* [Raw records]
[Start]

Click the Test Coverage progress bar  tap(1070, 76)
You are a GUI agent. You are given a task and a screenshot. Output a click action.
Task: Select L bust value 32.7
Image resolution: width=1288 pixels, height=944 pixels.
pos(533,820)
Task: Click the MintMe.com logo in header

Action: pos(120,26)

[End]
[Start]

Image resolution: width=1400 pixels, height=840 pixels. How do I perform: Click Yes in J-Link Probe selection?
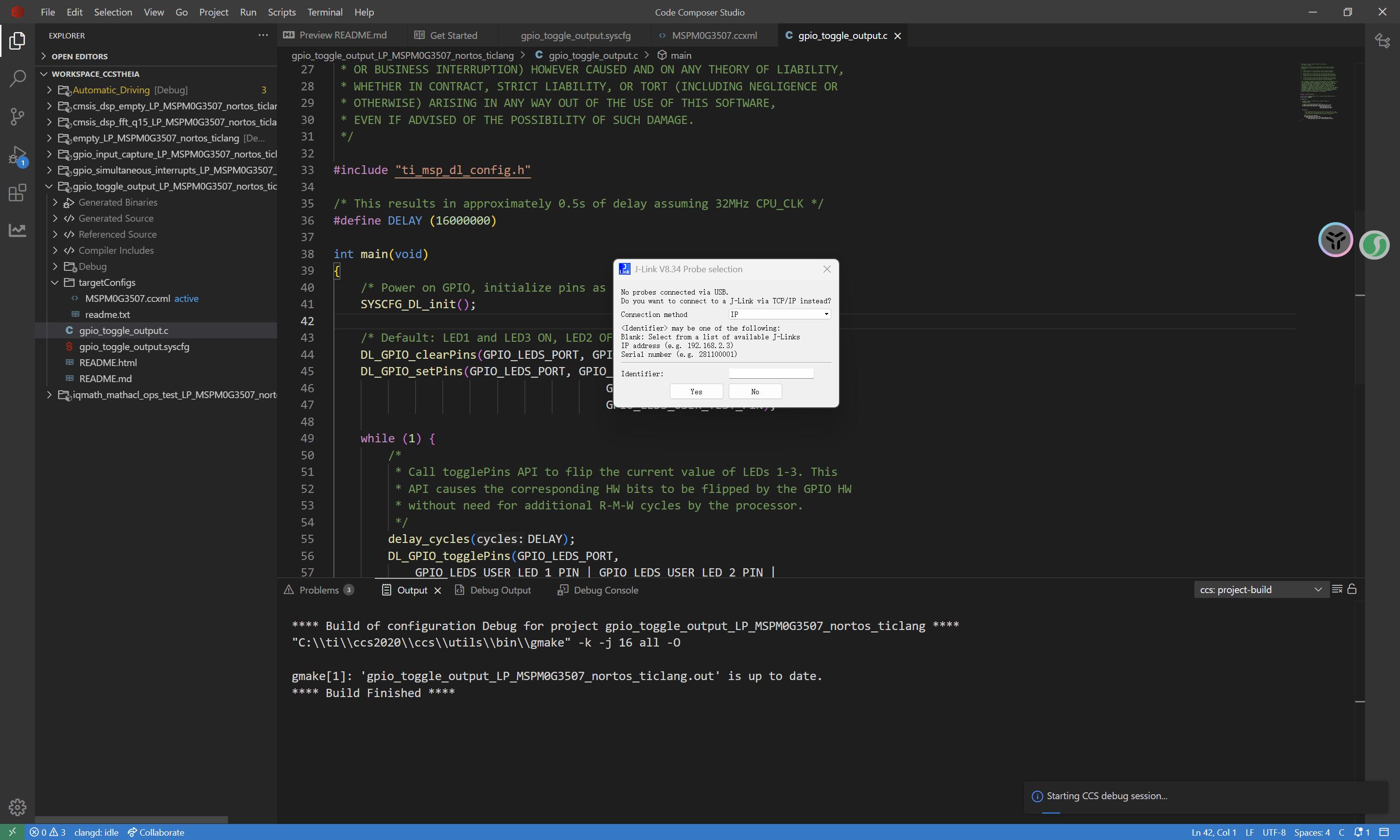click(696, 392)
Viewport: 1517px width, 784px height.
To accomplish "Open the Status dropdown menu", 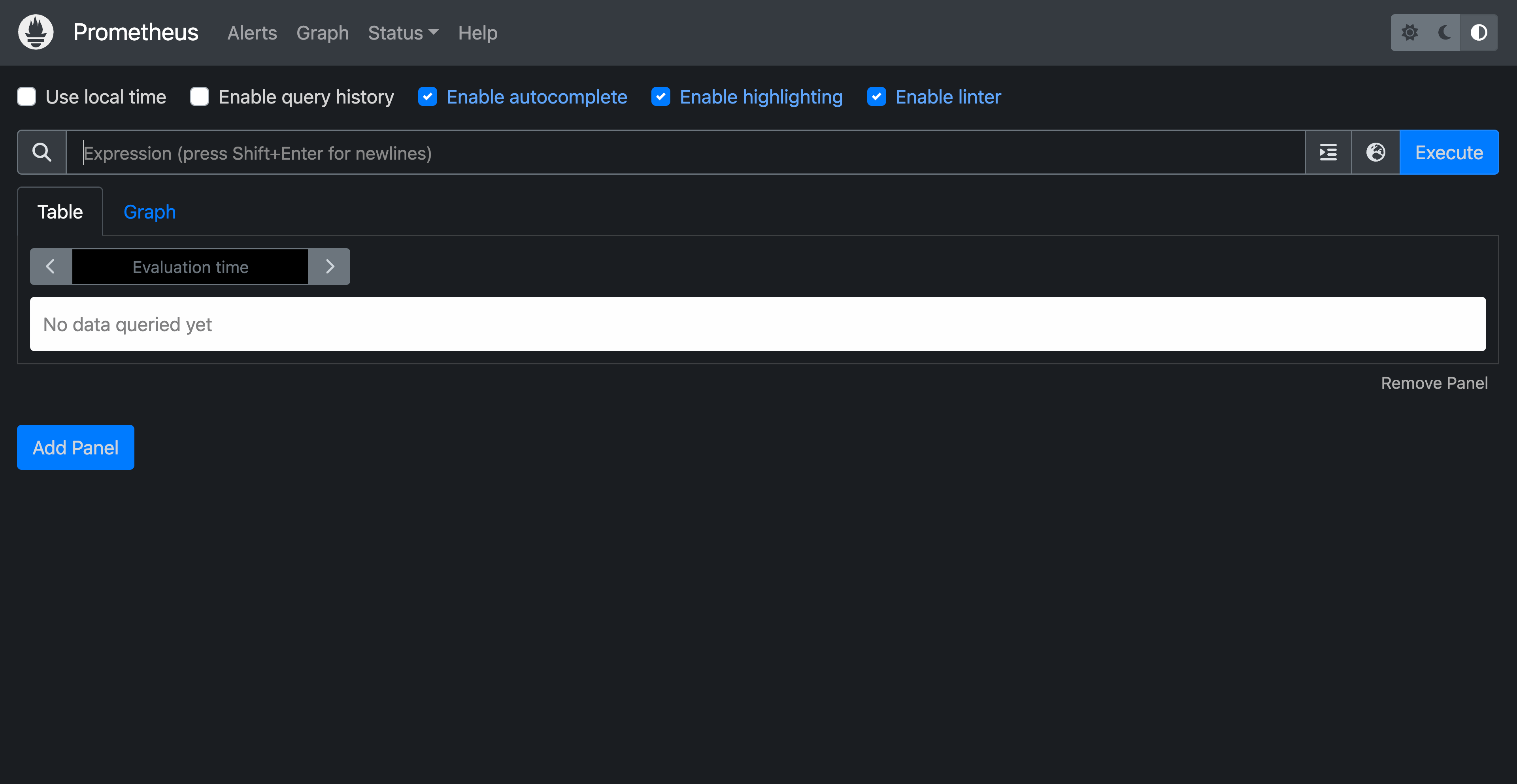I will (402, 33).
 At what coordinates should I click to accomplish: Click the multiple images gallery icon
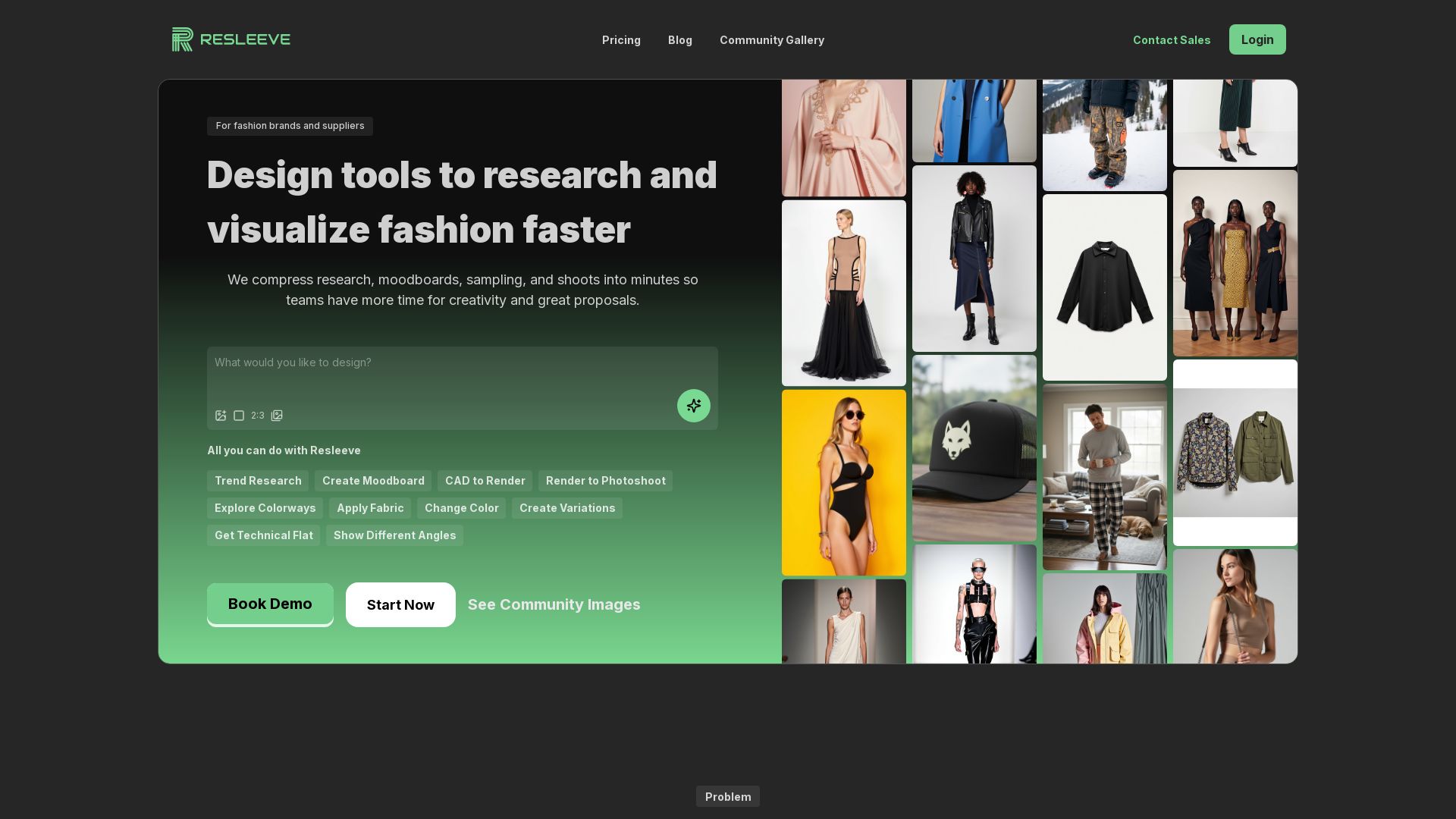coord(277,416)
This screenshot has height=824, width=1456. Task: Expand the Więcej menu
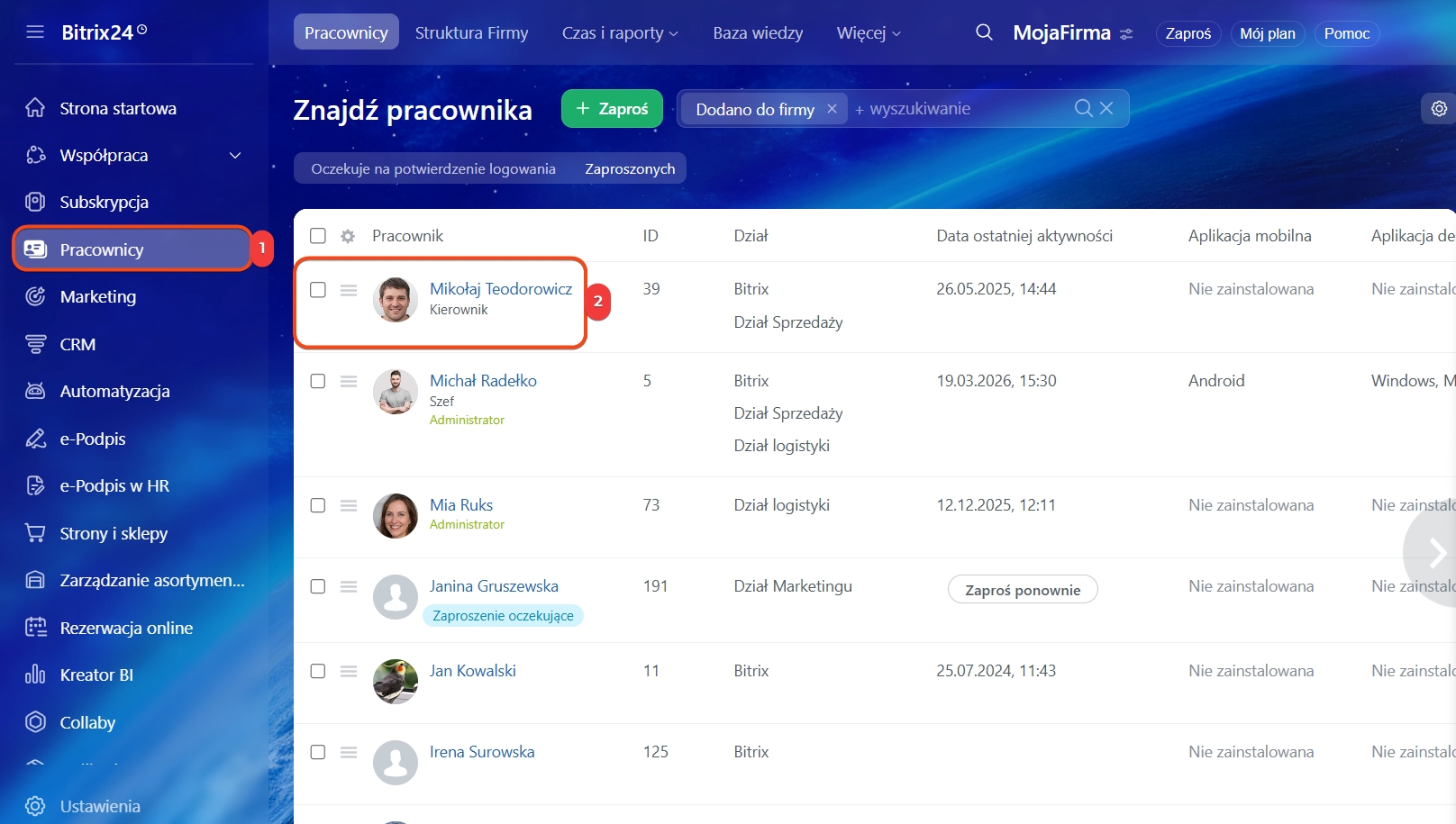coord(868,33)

[End]
[Start]

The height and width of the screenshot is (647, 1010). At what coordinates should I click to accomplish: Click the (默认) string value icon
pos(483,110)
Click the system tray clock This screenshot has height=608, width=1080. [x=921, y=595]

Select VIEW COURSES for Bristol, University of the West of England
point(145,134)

[End]

* [Problem statement] Rewrite the records from the line with "Click the Test" up to and including the line with "Action: pos(120,26)" as a JSON list of strings, one string per line, with blank lines left out.

* [Response]
[
  "Click the Test Coverage progress bar  tap(1070, 76)",
  "You are a GUI agent. You are given a task and a screenshot. Output a click action.",
  "Task: Select L bust value 32.7",
  "Image resolution: width=1288 pixels, height=944 pixels.",
  "pos(533,820)",
  "Task: Click the MintMe.com logo in header",
  "Action: pos(120,26)"
]